PROBLEM »
The listing below is to be copied in full, line by line.

EXERCISE INPUTS »

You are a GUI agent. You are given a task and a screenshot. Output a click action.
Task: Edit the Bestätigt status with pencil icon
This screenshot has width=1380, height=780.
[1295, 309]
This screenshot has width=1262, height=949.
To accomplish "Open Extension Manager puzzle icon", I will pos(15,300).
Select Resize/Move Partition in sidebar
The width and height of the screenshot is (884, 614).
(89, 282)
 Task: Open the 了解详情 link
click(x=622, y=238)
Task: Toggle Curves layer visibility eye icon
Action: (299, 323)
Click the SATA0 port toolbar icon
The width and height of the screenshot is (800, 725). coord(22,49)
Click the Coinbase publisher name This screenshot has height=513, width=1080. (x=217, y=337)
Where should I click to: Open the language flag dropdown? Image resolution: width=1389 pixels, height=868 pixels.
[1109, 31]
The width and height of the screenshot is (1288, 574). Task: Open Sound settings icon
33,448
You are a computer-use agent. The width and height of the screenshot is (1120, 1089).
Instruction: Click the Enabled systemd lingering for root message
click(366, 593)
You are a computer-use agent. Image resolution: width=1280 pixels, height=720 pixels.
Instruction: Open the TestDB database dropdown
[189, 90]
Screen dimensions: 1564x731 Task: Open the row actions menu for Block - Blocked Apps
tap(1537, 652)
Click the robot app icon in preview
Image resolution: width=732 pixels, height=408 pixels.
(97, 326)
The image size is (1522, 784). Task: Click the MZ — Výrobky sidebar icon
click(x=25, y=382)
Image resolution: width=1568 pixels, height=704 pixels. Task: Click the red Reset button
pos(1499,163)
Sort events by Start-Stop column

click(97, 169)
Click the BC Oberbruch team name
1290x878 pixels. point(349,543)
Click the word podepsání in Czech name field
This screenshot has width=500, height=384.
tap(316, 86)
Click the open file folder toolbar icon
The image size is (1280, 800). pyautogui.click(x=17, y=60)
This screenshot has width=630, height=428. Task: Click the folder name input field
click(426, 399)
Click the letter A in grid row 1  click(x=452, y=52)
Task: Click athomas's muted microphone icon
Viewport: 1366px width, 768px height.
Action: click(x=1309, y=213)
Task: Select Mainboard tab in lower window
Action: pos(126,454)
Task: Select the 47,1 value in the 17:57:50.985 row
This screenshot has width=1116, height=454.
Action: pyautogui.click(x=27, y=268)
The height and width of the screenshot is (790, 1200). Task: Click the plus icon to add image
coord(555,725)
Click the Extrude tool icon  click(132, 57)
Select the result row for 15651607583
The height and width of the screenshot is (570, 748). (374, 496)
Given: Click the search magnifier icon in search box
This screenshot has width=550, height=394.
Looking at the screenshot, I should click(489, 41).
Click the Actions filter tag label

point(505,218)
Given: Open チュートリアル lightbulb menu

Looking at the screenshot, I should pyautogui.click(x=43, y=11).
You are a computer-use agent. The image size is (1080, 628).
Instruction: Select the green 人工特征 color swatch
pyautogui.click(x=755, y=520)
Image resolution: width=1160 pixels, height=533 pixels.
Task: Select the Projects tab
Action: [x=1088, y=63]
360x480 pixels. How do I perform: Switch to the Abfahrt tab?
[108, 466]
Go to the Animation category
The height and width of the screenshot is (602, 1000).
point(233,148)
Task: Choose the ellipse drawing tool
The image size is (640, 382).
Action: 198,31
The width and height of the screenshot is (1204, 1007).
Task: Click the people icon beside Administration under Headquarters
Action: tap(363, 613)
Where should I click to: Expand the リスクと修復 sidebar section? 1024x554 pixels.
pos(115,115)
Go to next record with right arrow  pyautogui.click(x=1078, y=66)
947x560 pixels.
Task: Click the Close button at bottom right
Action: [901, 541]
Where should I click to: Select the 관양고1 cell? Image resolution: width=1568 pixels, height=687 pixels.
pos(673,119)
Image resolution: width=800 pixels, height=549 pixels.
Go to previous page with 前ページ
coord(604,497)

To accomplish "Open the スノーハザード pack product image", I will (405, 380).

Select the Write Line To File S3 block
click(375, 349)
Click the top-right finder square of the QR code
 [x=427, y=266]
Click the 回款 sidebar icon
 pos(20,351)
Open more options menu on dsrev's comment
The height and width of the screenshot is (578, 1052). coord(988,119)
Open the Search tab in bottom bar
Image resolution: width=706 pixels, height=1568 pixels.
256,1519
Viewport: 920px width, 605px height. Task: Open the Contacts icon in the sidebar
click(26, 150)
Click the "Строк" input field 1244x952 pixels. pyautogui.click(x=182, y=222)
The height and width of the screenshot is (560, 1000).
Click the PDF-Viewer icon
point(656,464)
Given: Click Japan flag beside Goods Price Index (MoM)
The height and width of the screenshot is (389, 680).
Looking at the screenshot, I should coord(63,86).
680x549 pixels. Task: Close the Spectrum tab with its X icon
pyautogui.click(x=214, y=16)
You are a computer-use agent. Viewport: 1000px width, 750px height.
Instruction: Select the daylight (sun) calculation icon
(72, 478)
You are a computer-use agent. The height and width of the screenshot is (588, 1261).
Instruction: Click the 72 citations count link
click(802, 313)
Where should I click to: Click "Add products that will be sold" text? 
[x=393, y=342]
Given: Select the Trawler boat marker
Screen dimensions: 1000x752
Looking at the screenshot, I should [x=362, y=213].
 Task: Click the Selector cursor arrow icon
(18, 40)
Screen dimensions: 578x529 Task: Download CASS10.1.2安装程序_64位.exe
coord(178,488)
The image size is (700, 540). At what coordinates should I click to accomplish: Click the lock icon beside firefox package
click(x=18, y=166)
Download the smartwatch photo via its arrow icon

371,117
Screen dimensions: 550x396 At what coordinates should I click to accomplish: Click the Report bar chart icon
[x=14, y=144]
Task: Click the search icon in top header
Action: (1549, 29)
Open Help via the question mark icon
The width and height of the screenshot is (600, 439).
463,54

OUTPUT BELOW »
You are a GUI agent. You are given a task and a screenshot. Output a click action.
Task: Edit the Bestätigt status with pencil icon
This screenshot has width=1380, height=780.
[1295, 309]
This screenshot has width=1262, height=949.
To accomplish "Open Extension Manager puzzle icon", I will pos(15,300).
Select Resize/Move Partition in sidebar
The width and height of the screenshot is (884, 614).
(89, 282)
 Task: Open the 了解详情 link
click(x=622, y=238)
Task: Toggle Curves layer visibility eye icon
Action: (299, 323)
Click the SATA0 port toolbar icon
The width and height of the screenshot is (800, 725). coord(22,49)
Click the Coinbase publisher name This screenshot has height=513, width=1080. (x=217, y=337)
Where should I click to: Open the language flag dropdown? Image resolution: width=1389 pixels, height=868 pixels.
[1109, 31]
The width and height of the screenshot is (1288, 574). Task: Open Sound settings icon
33,448
You are a computer-use agent. The width and height of the screenshot is (1120, 1089).
Instruction: Click the Enabled systemd lingering for root message
click(366, 593)
You are a computer-use agent. Image resolution: width=1280 pixels, height=720 pixels.
Instruction: Open the TestDB database dropdown
[189, 90]
Screen dimensions: 1564x731 Task: Open the row actions menu for Block - Blocked Apps
tap(1537, 652)
Click the robot app icon in preview
Image resolution: width=732 pixels, height=408 pixels.
(97, 326)
The image size is (1522, 784). Task: Click the MZ — Výrobky sidebar icon
click(x=25, y=382)
Image resolution: width=1568 pixels, height=704 pixels. Task: Click the red Reset button
pos(1499,163)
Sort events by Start-Stop column

click(97, 169)
Click the BC Oberbruch team name
1290x878 pixels. point(349,543)
Click the word podepsání in Czech name field
This screenshot has width=500, height=384.
tap(316, 86)
Click the open file folder toolbar icon
The image size is (1280, 800). pyautogui.click(x=17, y=60)
This screenshot has width=630, height=428. Task: Click the folder name input field
click(426, 399)
Click the letter A in grid row 1  click(x=452, y=52)
Task: Click athomas's muted microphone icon
Viewport: 1366px width, 768px height.
Action: click(x=1309, y=213)
Task: Select Mainboard tab in lower window
Action: pos(126,454)
Task: Select the 47,1 value in the 17:57:50.985 row
This screenshot has width=1116, height=454.
Action: pyautogui.click(x=27, y=268)
The height and width of the screenshot is (790, 1200). Task: Click the plus icon to add image
coord(555,725)
Click the Extrude tool icon  click(132, 57)
Select the result row for 15651607583
The height and width of the screenshot is (570, 748). (374, 496)
Given: Click the search magnifier icon in search box
This screenshot has width=550, height=394.
Looking at the screenshot, I should click(489, 41).
Click the Actions filter tag label

point(505,218)
Given: Open チュートリアル lightbulb menu

Looking at the screenshot, I should pyautogui.click(x=43, y=11).
You are a computer-use agent. The image size is (1080, 628).
Instruction: Select the green 人工特征 color swatch
pyautogui.click(x=755, y=520)
Image resolution: width=1160 pixels, height=533 pixels.
Task: Select the Projects tab
Action: [x=1088, y=63]
360x480 pixels. How do I perform: Switch to the Abfahrt tab?
[108, 466]
Go to the Animation category
The height and width of the screenshot is (602, 1000).
point(233,148)
Task: Choose the ellipse drawing tool
The image size is (640, 382).
Action: 198,31
The width and height of the screenshot is (1204, 1007).
Task: Click the people icon beside Administration under Headquarters
Action: tap(363, 613)
Where should I click to: Expand the リスクと修復 sidebar section? 1024x554 pixels.
pos(115,115)
Go to next record with right arrow  pyautogui.click(x=1078, y=66)
947x560 pixels.
Task: Click the Close button at bottom right
Action: [901, 541]
Where should I click to: Select the 관양고1 cell? Image resolution: width=1568 pixels, height=687 pixels.
pos(673,119)
Image resolution: width=800 pixels, height=549 pixels.
Go to previous page with 前ページ
coord(604,497)

To accomplish "Open the スノーハザード pack product image", I will (405, 380).

Select the Write Line To File S3 block
click(375, 349)
Click the top-right finder square of the QR code
 [x=427, y=266]
Click the 回款 sidebar icon
 pos(20,351)
Open more options menu on dsrev's comment
The height and width of the screenshot is (578, 1052). coord(988,119)
Open the Search tab in bottom bar
Image resolution: width=706 pixels, height=1568 pixels.
256,1519
Viewport: 920px width, 605px height. Task: Open the Contacts icon in the sidebar
click(26, 150)
Click the "Строк" input field 1244x952 pixels. pyautogui.click(x=182, y=222)
The height and width of the screenshot is (560, 1000).
Click the PDF-Viewer icon
point(656,464)
Given: Click Japan flag beside Goods Price Index (MoM)
The height and width of the screenshot is (389, 680).
Looking at the screenshot, I should coord(63,86).
680x549 pixels. Task: Close the Spectrum tab with its X icon
pyautogui.click(x=214, y=16)
You are a computer-use agent. Viewport: 1000px width, 750px height.
Instruction: Select the daylight (sun) calculation icon
(72, 478)
You are a computer-use agent. The height and width of the screenshot is (588, 1261).
Instruction: Click the 72 citations count link
click(802, 313)
Where should I click to: Click "Add products that will be sold" text? 
[x=393, y=342]
Given: Select the Trawler boat marker
Screen dimensions: 1000x752
Looking at the screenshot, I should [x=362, y=213].
 Task: Click the Selector cursor arrow icon
(18, 40)
Screen dimensions: 578x529 Task: Download CASS10.1.2安装程序_64位.exe
coord(178,488)
The image size is (700, 540). At what coordinates should I click to accomplish: Click the lock icon beside firefox package
click(x=18, y=166)
Download the smartwatch photo via its arrow icon

371,117
Screen dimensions: 550x396 At what coordinates should I click to accomplish: Click the Report bar chart icon
[x=14, y=144]
Task: Click the search icon in top header
Action: (1549, 29)
Open Help via the question mark icon
The width and height of the screenshot is (600, 439).
463,54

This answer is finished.